Occasionally, sickness can be just the proper remedy. At least Renaldo (Skeets) Nehemiah may prove that such a paradox can be true here in the VII Pan American Games.
For months, the University of Maryland sophomore has been flying all over the country and the world trying to better his indoor and outdoor world records in the hurdles by a few hundredths of a second.
At every stop he has been badgered and begged, prodded at and provoked, by fans, meet organizers and media about whether this or that day will be a "record" meet.
Finally, here in the Pan Am Games with a showdown against his Cuban bad-blood foe Alejandro Casanas schedule for sundown Wednesday, Nehemiah can relax and smile.
You see, Nehemiah is sick, has been sick and fully intends to think of himself as sick until after these Games are history. It's a beautiful psychological crutch (as well as the truth), and he's not about to give it up.

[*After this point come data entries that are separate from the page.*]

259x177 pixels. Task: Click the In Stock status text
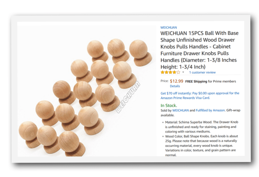click(x=169, y=105)
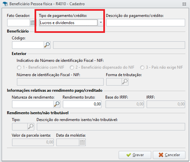190x162 pixels.
Task: Focus the Rendimento bruto value field
Action: [x=82, y=104]
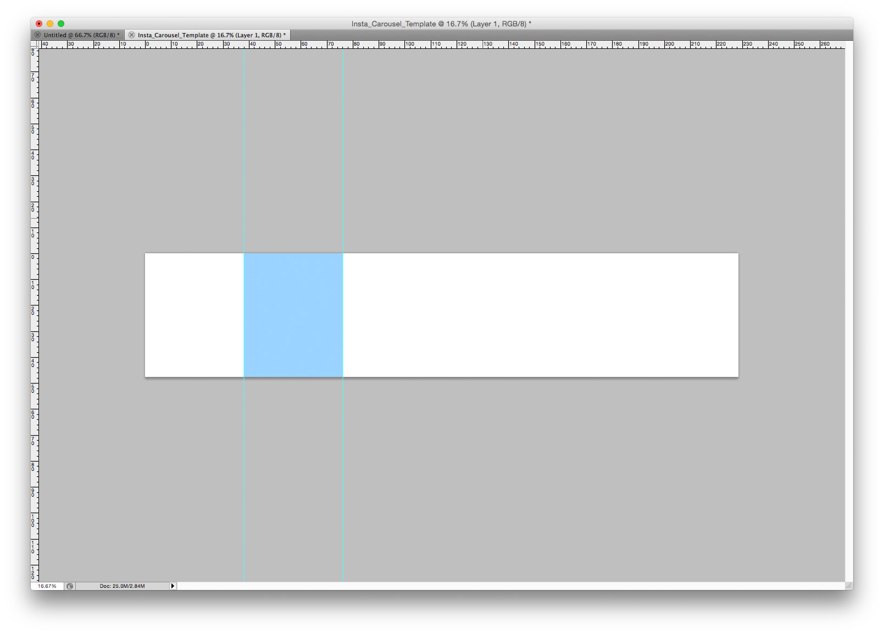This screenshot has width=884, height=634.
Task: Expand the status bar arrow menu
Action: point(173,586)
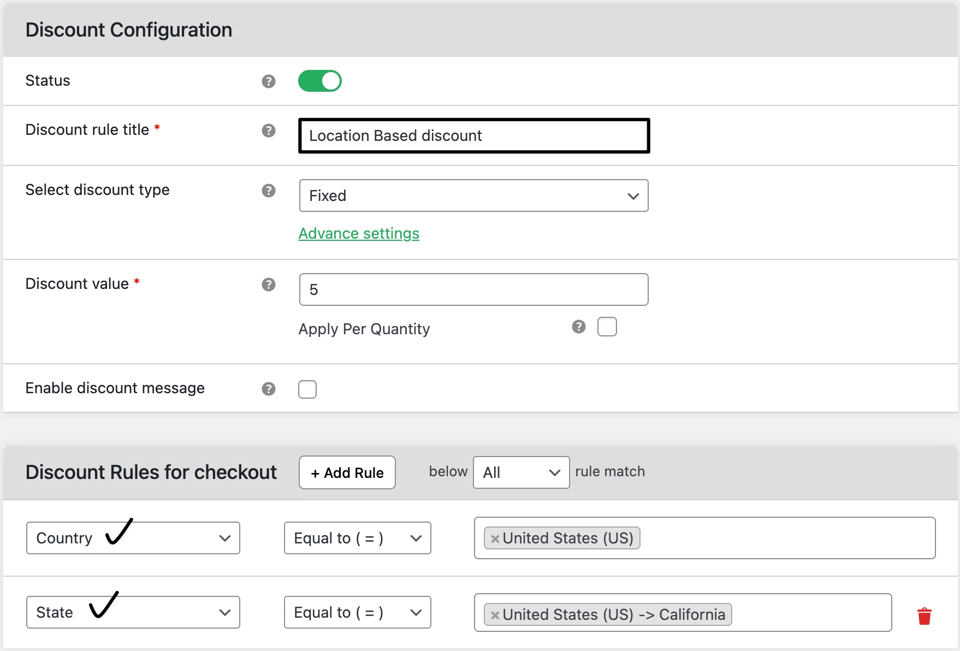Remove the California state tag
This screenshot has height=651, width=960.
[495, 615]
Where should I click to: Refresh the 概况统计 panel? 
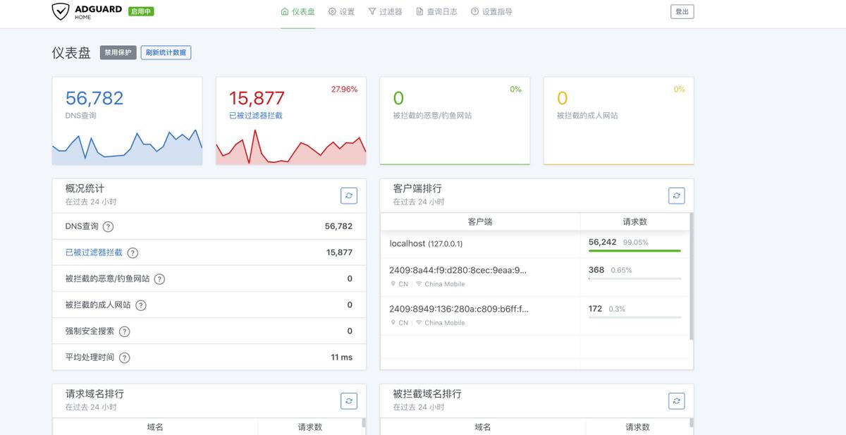348,195
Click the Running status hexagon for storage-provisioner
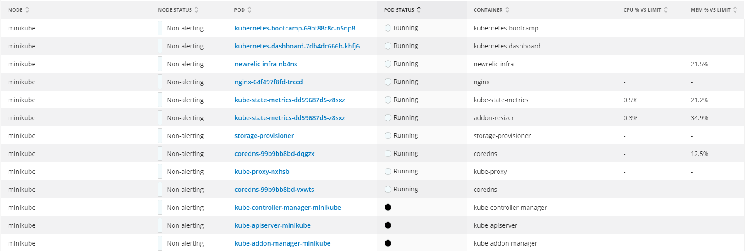This screenshot has height=251, width=745. coord(388,135)
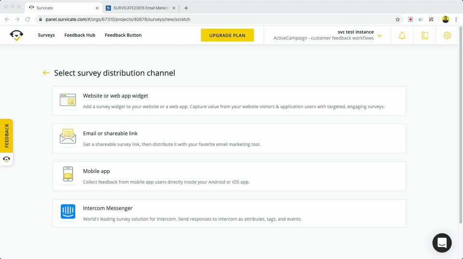Click the Intercom Messenger logo icon
The height and width of the screenshot is (259, 463).
[68, 212]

"I brought this beautiful cold back with me from a meet in Finland where it was 35 degrees every day and I guess I wasn't dressed warmly enough," Nehemiah said after setting a Pan Am record in his 110-meter hurdles trial Monday.
"Starting last Tuesday, I had a temperature that went up to 103 degrees every day for five days. About all I did was sleep and drink juices.
"You know, it's been very restful being sick".
In the company of his germs, Nehemiah has been able to slow down his constant hurdling of one commitment one interview, one obligation after another.
"You realize you just have to put your own comfort first for a few days and get well."
It is conceivable that, with the World Cup approaching in Montreal next month, Nehemiah's cold may have come at an opportune time -- if, psychically rested, he can tune his body back to a peak again.
He may even have enough vim and vigor left to make Casanas feel sick -- as he has in their previous four handle meetings, all Nehemaih victories.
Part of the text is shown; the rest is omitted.